A review by palsbookshelf
An Unnecessary Woman by Rabih Alameddine

5.0

An Unnecessary Woman by Rabih Alameddine

Aaliya Saleh, a 72 year old divorced woman, living alone in her Beirut appartment, has spent the past fifty years translating books from English and French to Arabic. Aaliya has been living a life of a hermit since her short-lived marriage, devoid of any social obligations, completely immersed in the literary world.
"I am my family's appendix, its unnecessary appendage."

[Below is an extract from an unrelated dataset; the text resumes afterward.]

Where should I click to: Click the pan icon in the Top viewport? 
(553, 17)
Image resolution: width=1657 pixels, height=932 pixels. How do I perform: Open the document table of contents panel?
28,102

"I long ago abandoned myself to a blind lust for the written word. Literature is my sandbox. In it I play, build my forts and castles, spend glorious time. It is the world outside that box that gives me trouble. I have adapted tamely, though not conventionally, to this visible world so I can retreat without much inconvenience into my inner world of books. Transmuting this sandy metaphor, if literature is my sandbox, then the real world is my hourglass- an hourglass that drains grain by grain. Literature gives me life, and life kills me."

Basically, there is no plot! It's just Aaliya going about her days, musing over past and present, casually throwing giant literary refrences(I'll admit some that I've never even heard of!) and being sarcastically opinionated (the humour!) She has strong opinions on literature, American authors, religion, Lebanese civil war, family, men, marriage and life, but that's the thing, nothing that comes out of her mouth is unnecessary! She'll have your undivided attention right from the beginning, and after a point it felt like listening to a podcast.
A must read for all the literary enthusiast (especially the classics), but again for everyone who has ever felt that they don't fit in the social template, who find themselves as a bystander in this thing called life!